The company's earnings momentum bodes well for the fourth quarter, which includes the big event -- the much-anticipated release of Star Wars: The Force Awakens.
Star Wars: The Force Awakens flies into results
Hasbro's third-quarter results contained nearly a month's sales of toys based on the upcoming Star Wars film, slated to roll out to theaters starting on Dec. 18.
CEO Brian Goldner said on the conference call that toy sales were tracking at the high end of the company's expectations. Goldner also offered that the domestic/international percentage split of these toy sales was about 50-50. These toy sales should put some force in Hasbro's financial results for some time. Goldner reiterated that the company continues to forecast that the total revenue generated from the Star Wars franchise should be somewhat equally split between 2015 and 2016.
Boys and preschool categories continue to power results
Growth in the boys and preschool categories continues to fuel Hasbro's results and more than offset declines in girls and games.
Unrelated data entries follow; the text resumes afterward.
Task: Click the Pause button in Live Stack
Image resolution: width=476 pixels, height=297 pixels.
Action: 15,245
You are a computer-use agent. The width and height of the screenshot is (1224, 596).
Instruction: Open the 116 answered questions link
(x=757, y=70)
Hasbro attributed the big jump in the boys category to the retail launch of The Force Awakens products, along with growth in its franchise brand Nerf, and sales of Jurassic World products. Universal's Jurassic World, released in the second quarter in North America, was one of last summer's biggest blockbusters.
The decline in the girls category was primarily led by drops in Furby, along with relatively smaller dips in My Little Pony and Furreal Friends. Growth in Play-Doh Dohvinci and Disney Descendants partially offset the fall in other brands.
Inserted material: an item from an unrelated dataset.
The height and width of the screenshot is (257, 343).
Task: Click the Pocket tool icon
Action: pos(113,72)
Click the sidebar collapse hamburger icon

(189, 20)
International continues to lead segment results
Excluding currency effects, revenue from the U.S. and Canada segment increased 6% during the quarter, while revenue from the international segment jumped 14%. The entertainment and licensing segment's revenue slipped 2%, primarily due to tough comps: Transformers: Age of Extinction revenue boosted the year-ago period's numbers.
Hasbro's playing a long-term game
Hasbro's done a solid job this year of leveraging its brands. More importantly, it has some significant catalysts for growth in its playbook beyond The Force Awakens, notably the global rights to develop dolls based on Disney Princess characters and the immensely popular Frozen transition from rival Mattel to Hasbro in 2016.
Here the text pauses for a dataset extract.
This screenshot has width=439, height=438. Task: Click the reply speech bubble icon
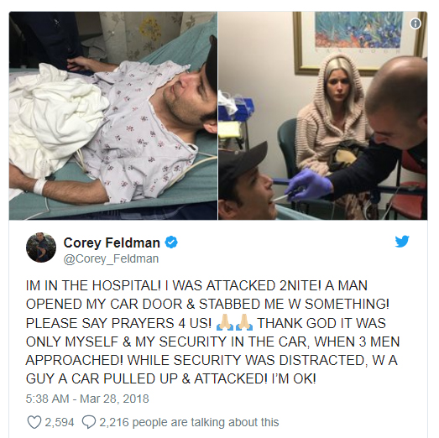[89, 422]
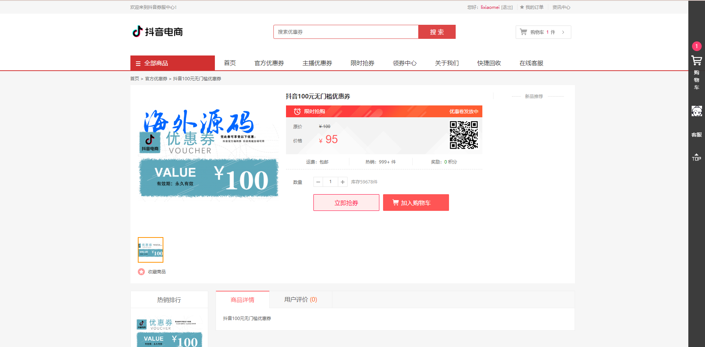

Increasingly, Hasbro's fortunes are becoming tied to Disney. That fact is likely part of the reason for the market sell-off Monday, as investors are concerned about Hasbro's fortunes being too dependent on its licensed or partner brands. This is a legitimate concern, but I do think the market is overreacting. As long as Hasbro continues to execute well, its partners should renew these licenses when they expire. In my view, being the favored toy company of the world's most beloved entertainment company is great news for shareholders.
Beth McKenna has no position in any stocks mentioned. The Motley Fool owns shares of and recommends HAS and DIS. Try any of our Foolish newsletter services free for 30 days. We Fools may not all hold the same opinions, but we all believe that considering a diverse range of insights makes us better investors. The Motley Fool has a disclosure policy.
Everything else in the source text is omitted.